But the Gospel, the Christian story, presents us with another way of living, another way of “being like God,” as Adam and Eve tried to do. St. Paul, in this morning’s reading from his letter to the Philippians, lays out for us the story of Jesus and compares it to the story of Adam and Eve in the garden. Like Adam, Paul says that Jesus was “in the form (or image) of God”. But, unlike Adam and Eve, Jesus “did not regard equality with God as something to be exploited.” Another translation of this word exploited could be “grasped,” just like Adam and Eve “grasped” the fruit that they thought would make them powerful. Adam and Eve grasped in order to be like God; Jesus was like God but did not grasp.

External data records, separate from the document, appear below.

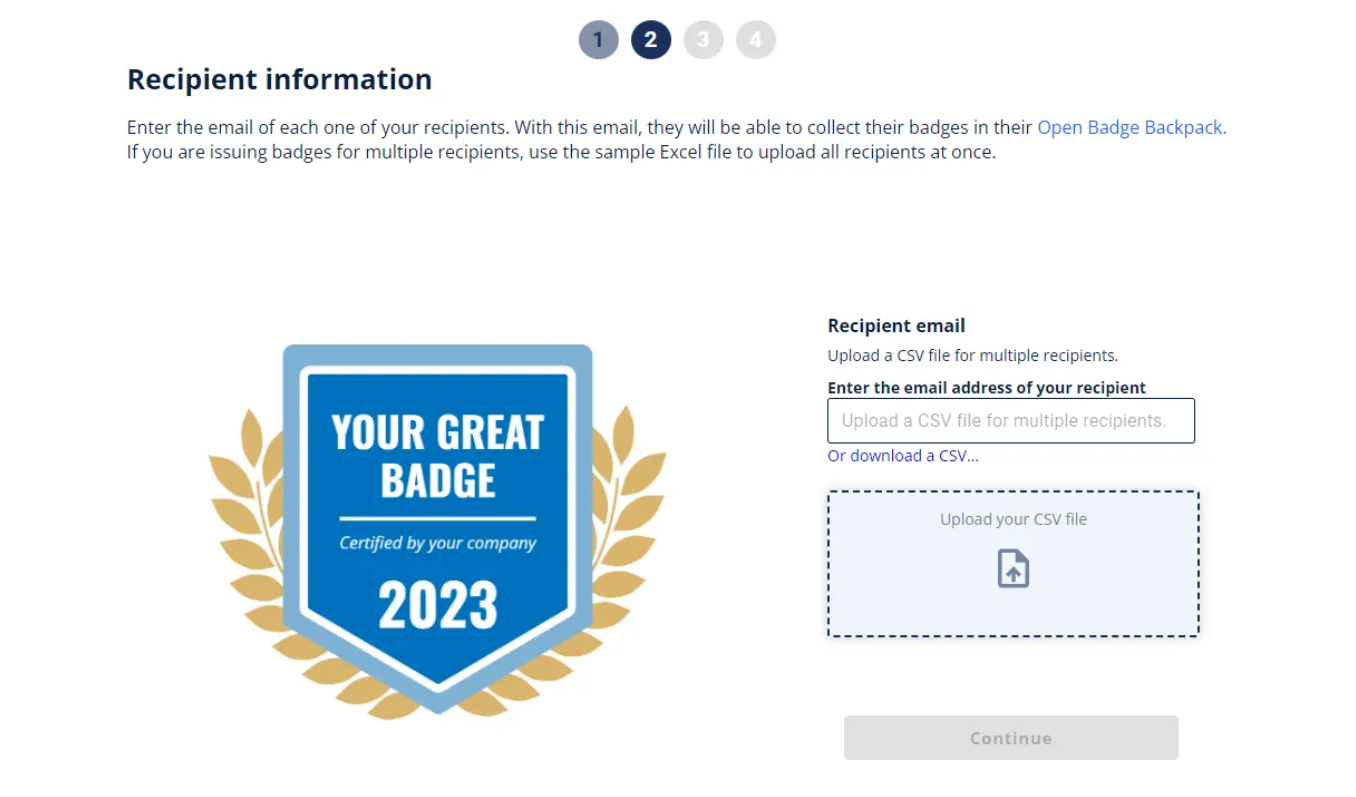This screenshot has height=797, width=1356.
Task: Navigate to step 1 of the wizard
Action: point(597,40)
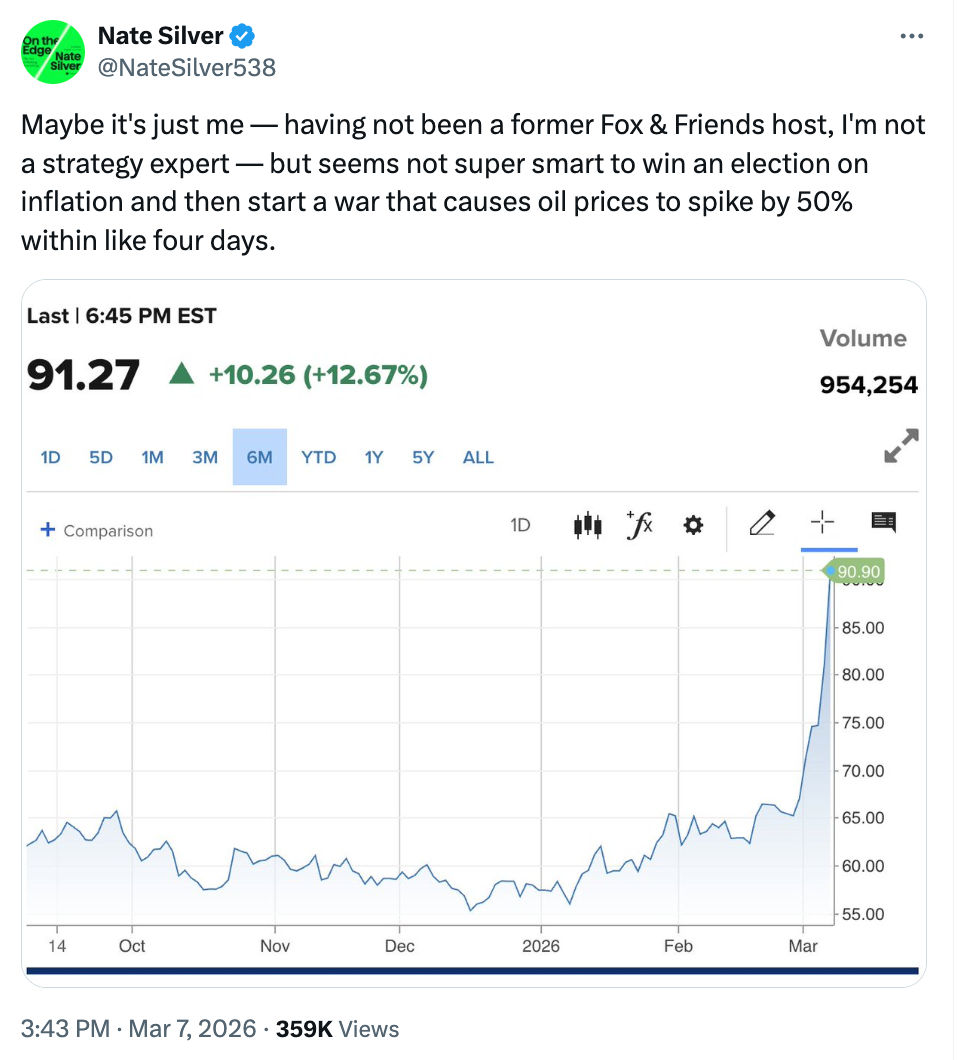The image size is (958, 1060).
Task: Click the blue verified badge
Action: coord(242,37)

Adam and Eve tried to become masters of their own destiny. But Jesus took “the form of a slave”. Adam and Eve filled themselves with the fruit of the tree; Jesus, according to Paul, “emptied himself.” Adam and Eve sought life and were trapped by death; Jesus embraced death and received new life. Adam and Eve exalted themselves and were cast out of paradise; Jesus humbled himself and was given “the name that is above every name.”

The Gospel of Jesus presents us with a fundamentally different way of being human in the world. The Christian life is not a life that can be measured in terms of “bigger, better, faster, more.” We do not depend on production and consumption to give our lives value. We find ourselves called by God, not to the center of the halls of power, but to edges of society. We stand in solidarity with the poor and oppressed peoples of the earth and discover their God-given dignity, which cannot be measured by human standards.

We are called to follow the same path as Jesus: the way of crucifixion to an old way of life and resurrection to a new one. When we give up our “inalienable right” to “the pursuit of happiness” (by this world’s standards), we discover that joy is a gift given freely to those who serve Christ in their brothers and sisters.

Here at North Church, we have stumbled across this Gospel truth as we live and serve with our neighbors who are disabled or have a mental illness. We have here something of the mystery of Christ that cannot be measured in terms of money or power.

I would say that this way of life is actually a lifeboat with room enough to rescue anyone who wants to get off the sinking shipwreck of modern life.

God has given us this gift, not just to grasp it and keep it for ourselves, but to share it with the rest of God’s people in the world. Our neighbors in the community and our brothers and sisters in the Church desperately need what we have here. Let’s share it with them; let’s move over and make room in the lifeboat for anyone who might need or want a seat.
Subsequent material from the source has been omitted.